**WHAT YOU SHOULD DO:** Please copy every row below word for word, leaving out the pictures.

────────

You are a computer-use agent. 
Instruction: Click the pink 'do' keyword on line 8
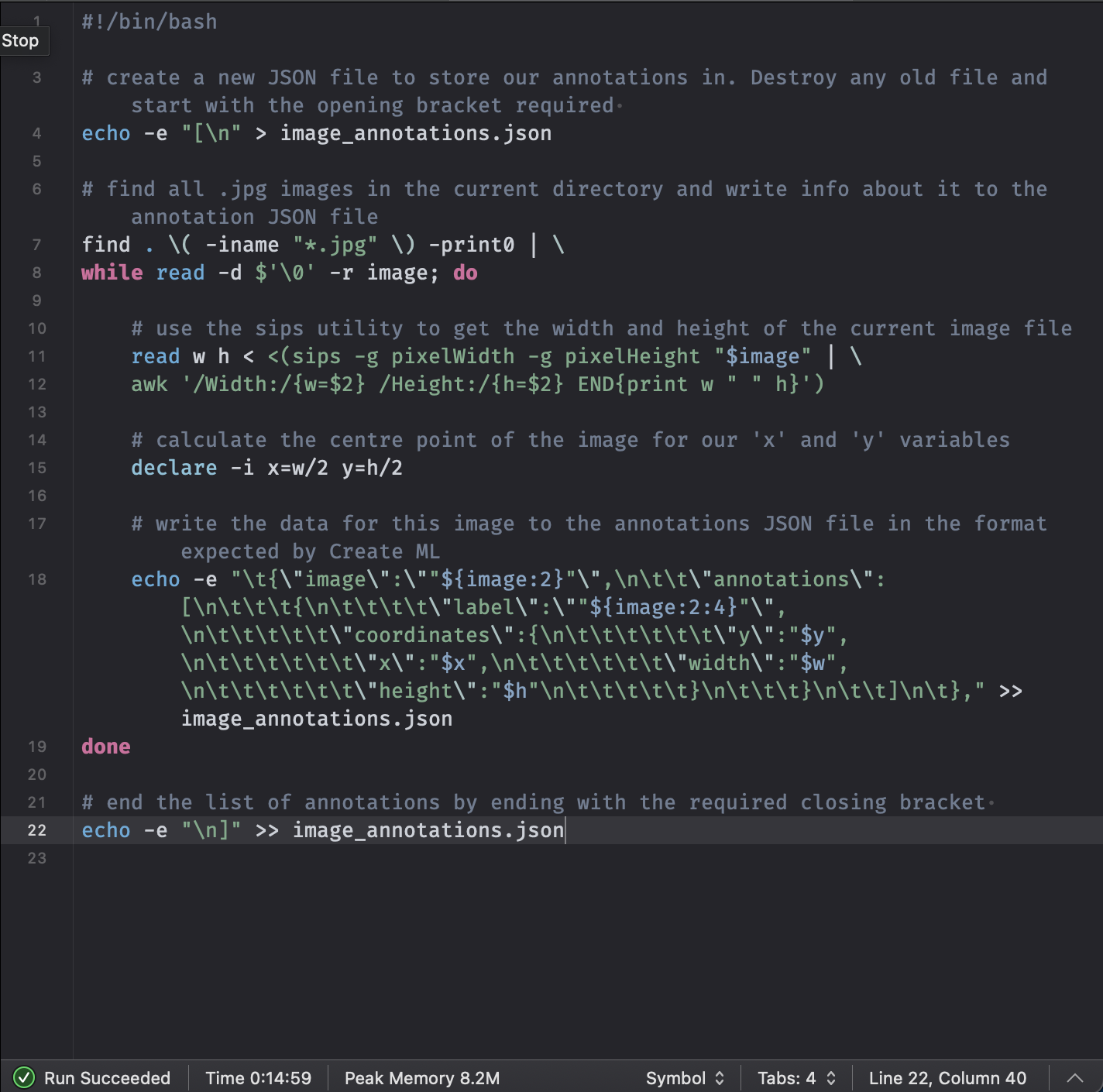(x=466, y=273)
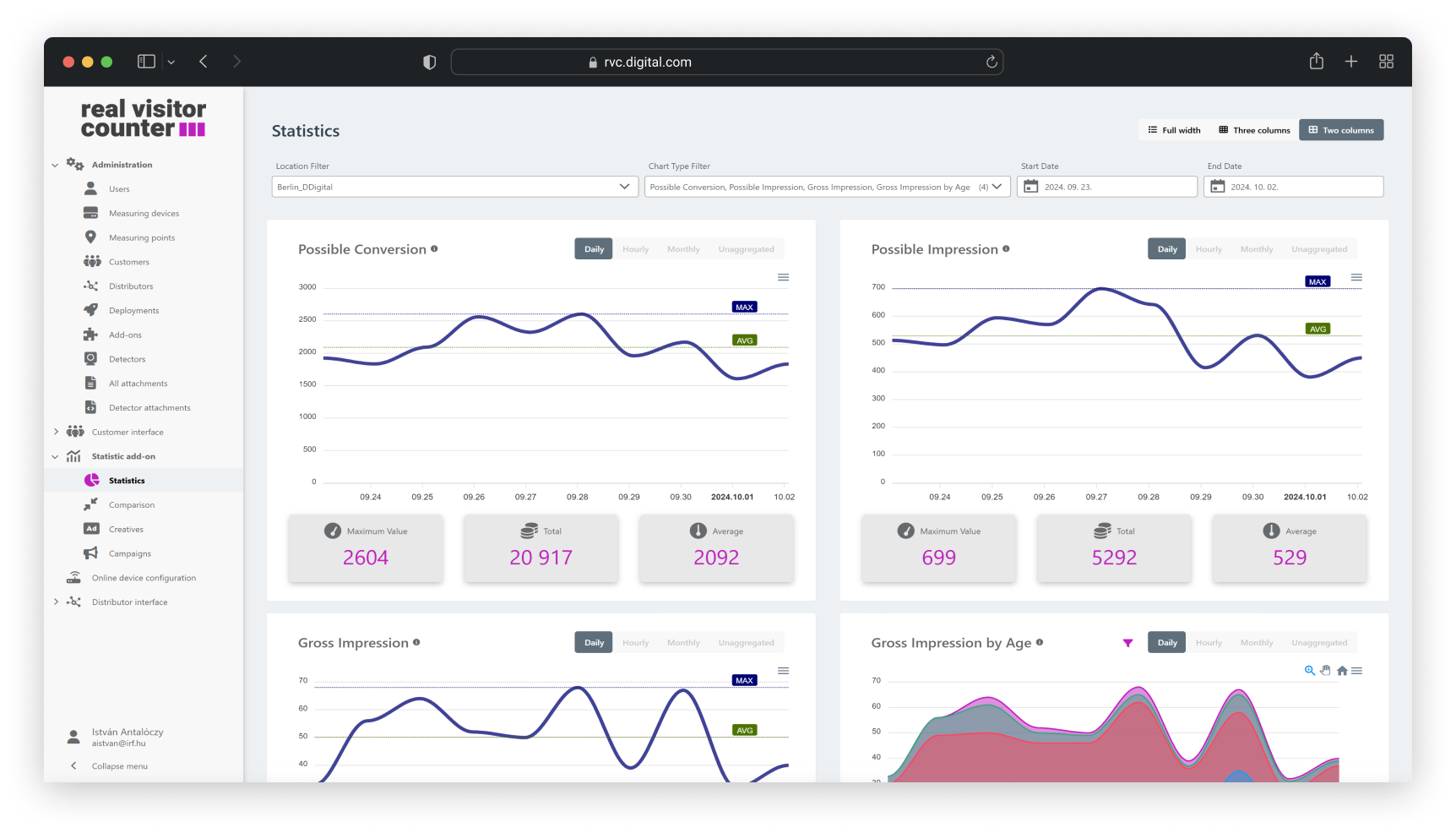Select Monthly aggregation on Possible Impression

[1257, 248]
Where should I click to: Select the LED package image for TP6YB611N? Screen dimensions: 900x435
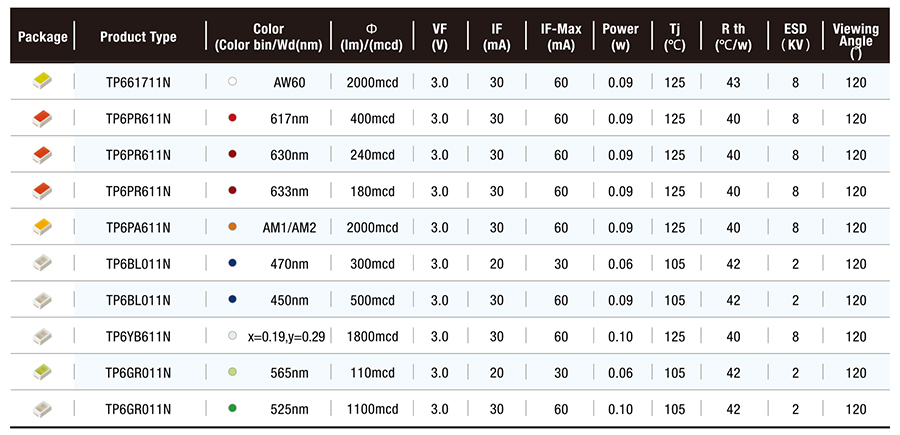[43, 336]
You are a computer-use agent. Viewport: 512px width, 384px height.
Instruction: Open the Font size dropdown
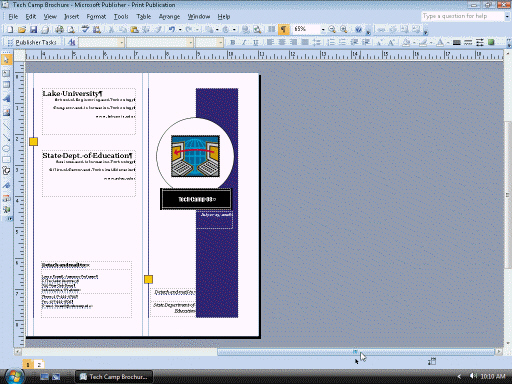coord(220,42)
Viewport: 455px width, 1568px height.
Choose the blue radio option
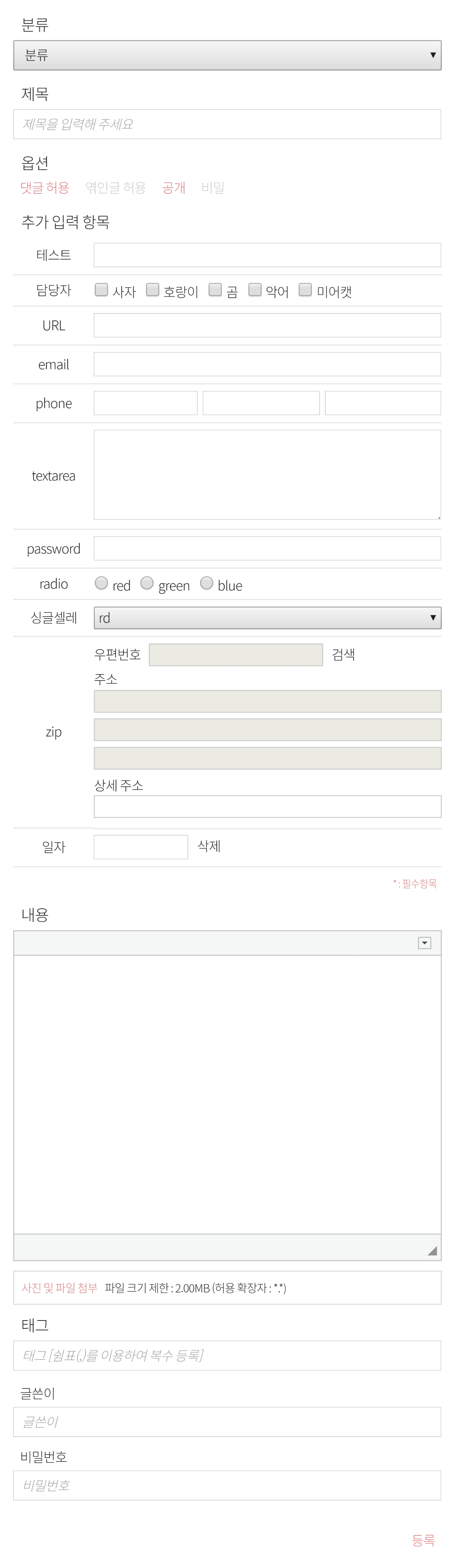pyautogui.click(x=206, y=583)
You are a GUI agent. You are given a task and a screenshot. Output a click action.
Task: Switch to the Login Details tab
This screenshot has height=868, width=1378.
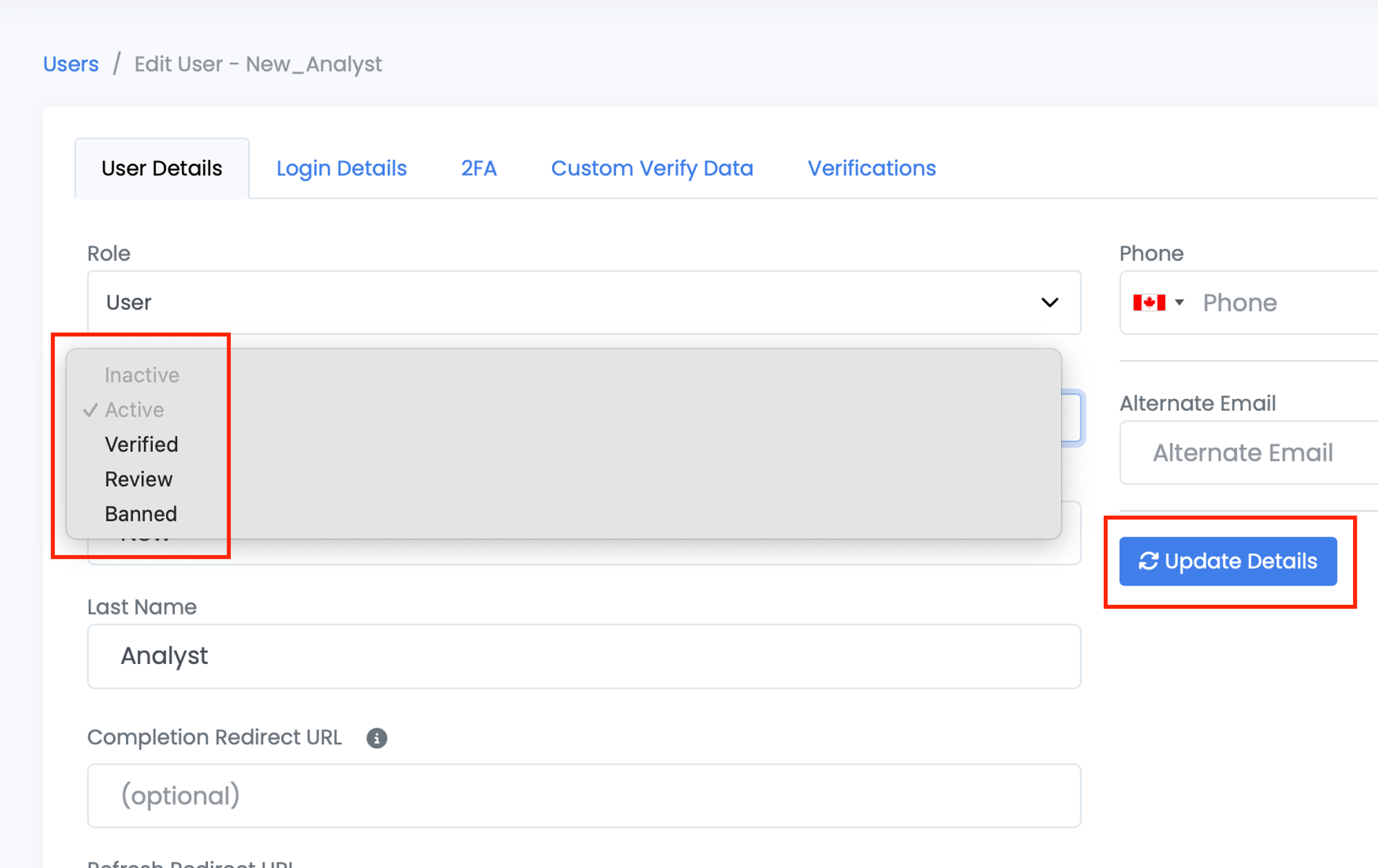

────────

**OUTPUT FOR THIS EXERCISE:**
You are a computer-use agent. 
Instruction: Click the pink 'do' keyword on line 8
(x=466, y=273)
Select Monthly aggregation on Possible Impression

[1257, 248]
Where should I click to: Select the LED package image for TP6YB611N? Screen dimensions: 900x435
[43, 336]
You are a computer-use agent. Viewport: 512px width, 384px height.
Instruction: Open the Font size dropdown
coord(220,42)
Viewport: 455px width, 1568px height.
Choose the blue radio option
pyautogui.click(x=206, y=583)
You are a GUI agent. You are given a task and a screenshot. Output a click action.
Task: Switch to the Login Details tab
This screenshot has height=868, width=1378.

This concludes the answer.